Last year, Roku announced a partnership with TV makers HiSense and TCL to integrate its content device directly into an HDTV.
This year, the company is increasing its number of TV partners and will also be working on a prototype 4K Roku TV product.
Roku has sold more than 10 million of its streaming players in the U.S. alone. Much of its growth has been organic, driven by word-of-mouth, as well as increased interest in original programming from services such as Netflix, Hulu and Amazon Prime.
Still, the company sees plenty of room for expansion. A recent Nielsen survey showed that 88% of U.S. households don’t have a streaming player and 89% don’t have a smart TV. Roku sees itself uniquely positioned to offer an affordable, highly usable smart TV experience.
To that end, the company is expanding its partnership with TCL to increase the number of Roku TV devices. Right now TCL has four Roku TV models; that will expand to 12 models this spring. Screen sizes will start at 32 inches.
Roku has also signed a partnership with Insignia, Best Buy’s house brand. This spring, Insignia TVs will be available with built-in Roku TV features. These will be sold in Best Buy stores and at BestBuy.com.
In Q3 2015, Roku will also be coming to Haier TV sets. The Haier Roku TV 4 Series smart LED TVs will be available in sizes ranging from 32-inches to 65-inches.

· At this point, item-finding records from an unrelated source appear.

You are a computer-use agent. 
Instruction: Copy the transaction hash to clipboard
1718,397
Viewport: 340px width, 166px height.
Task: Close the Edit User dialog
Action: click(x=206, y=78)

Although any TV can technically become a Roku TV, thanks to the Roku Streaming Stick, the advantage of having the technology built in is that the interface can be accessed from one remote, without forcing the user to switch inputs.
Roku tells us it has worked hard on making sure its interface is optimized for the big screen experience. The company sees its broad content selection — which includes Netflix, Google Play, HBO Go, Amazon, Hulu and thousands of other services — as something that sets it apart from the pack.
4K Roku TV reference designs in the works
Roku is also working with TCL on a 4K reference model, bringing ultra-HD 4K content to its platform for the first time.
The company is optimizing the Roku OS for 4K compatibility, and working with manufacturers on the right kind of hardware needed to support its platform. The maker (in this case, TCL) can then design the TV as it wants; the Roku platform will power it.
Roku has already confirmed that Netflix in 4K will be supported on its platform. We pressed them for 4K support from other vendors — such as Amazon or M-Go — but the company said it had nothing else to announce at this time.
There is no price or release date for a 4K Roku TV. But given Roku’s focus on the low-cost sector, a 4K Roku TV could be one of the first truly affordable and content-rich 4K devices on the market.